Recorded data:
____

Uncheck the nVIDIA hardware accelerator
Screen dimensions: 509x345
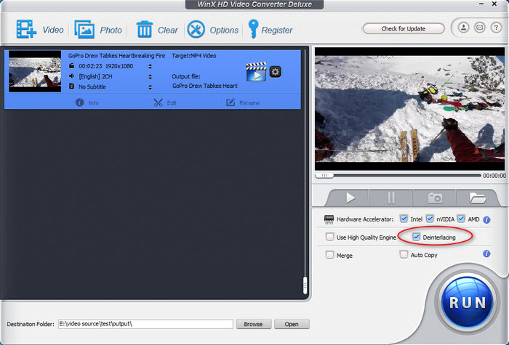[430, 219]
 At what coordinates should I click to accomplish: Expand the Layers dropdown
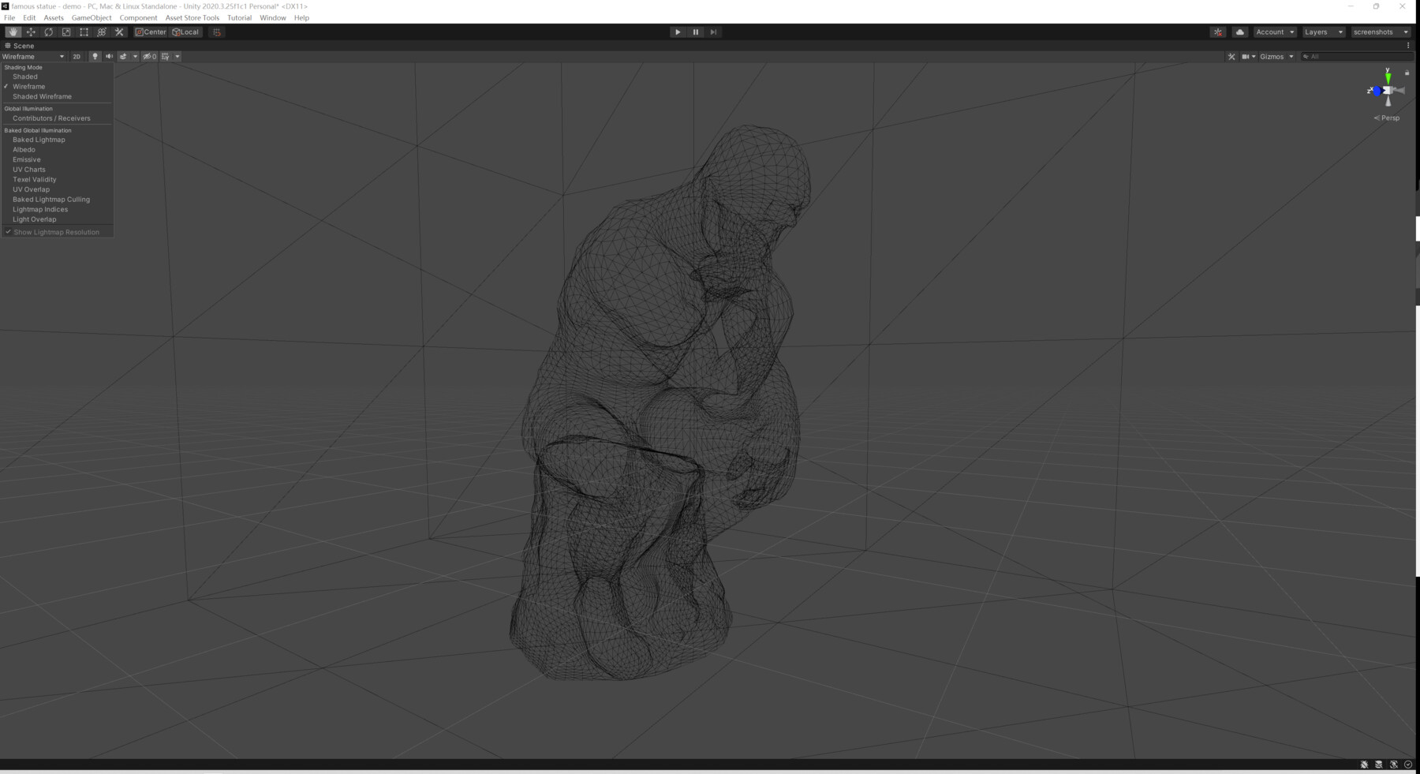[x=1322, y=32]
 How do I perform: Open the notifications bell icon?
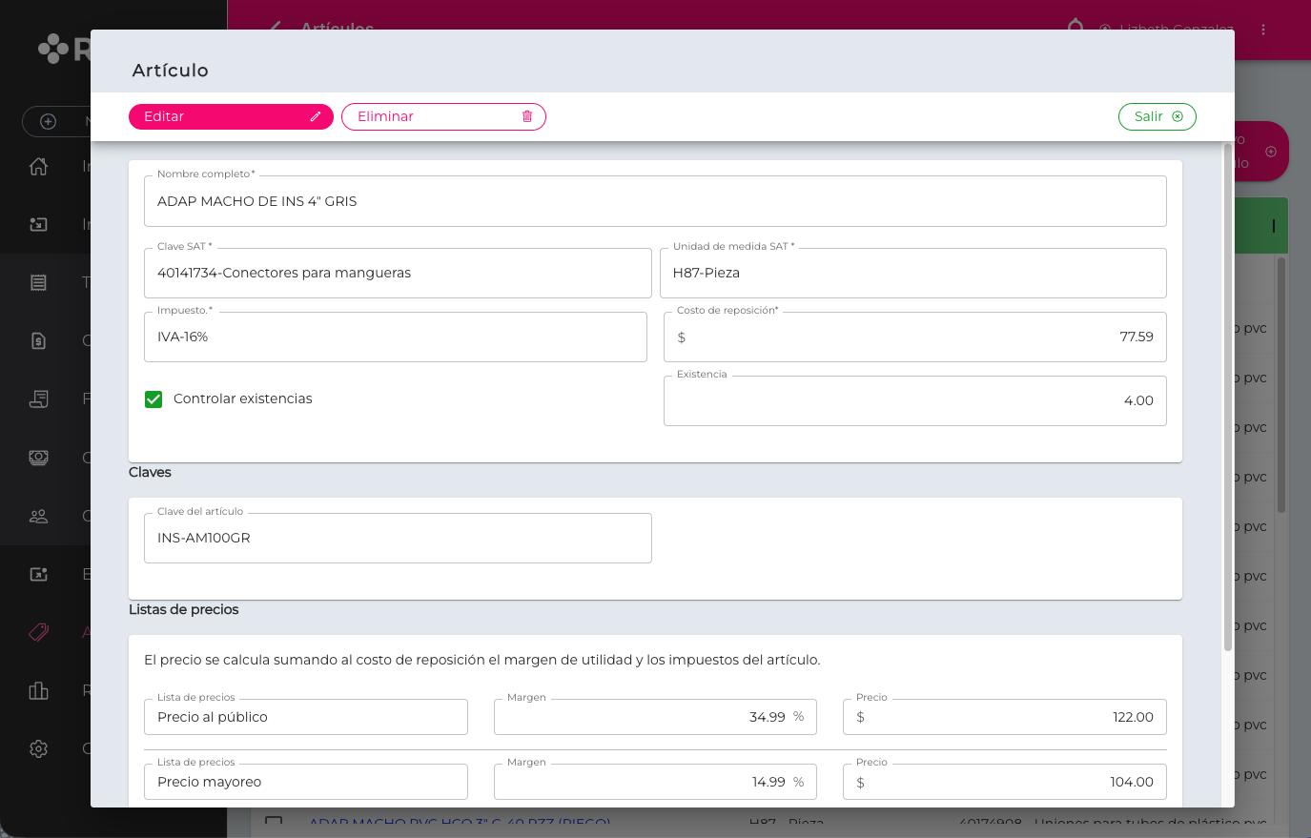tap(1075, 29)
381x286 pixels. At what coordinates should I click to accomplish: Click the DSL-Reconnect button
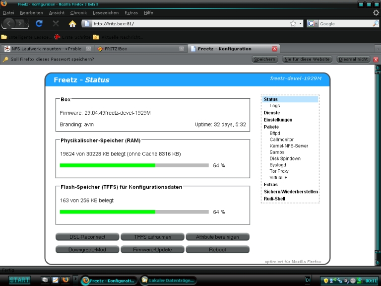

____

Could you revise every one of these entries by swapping "coordinates" for "location", keeping everything else as it is, and leave the pictures out of your answer?

* [Result of this task]:
Uncheck the nVIDIA hardware accelerator
Screen dimensions: 509x345
[430, 219]
 At what location should I click to accomplish: Expand the Layers dropdown
[x=1322, y=32]
 How do I perform: Open the notifications bell icon?
tap(1075, 29)
381x286 pixels. At what location should I click to accomplish: Click the DSL-Reconnect button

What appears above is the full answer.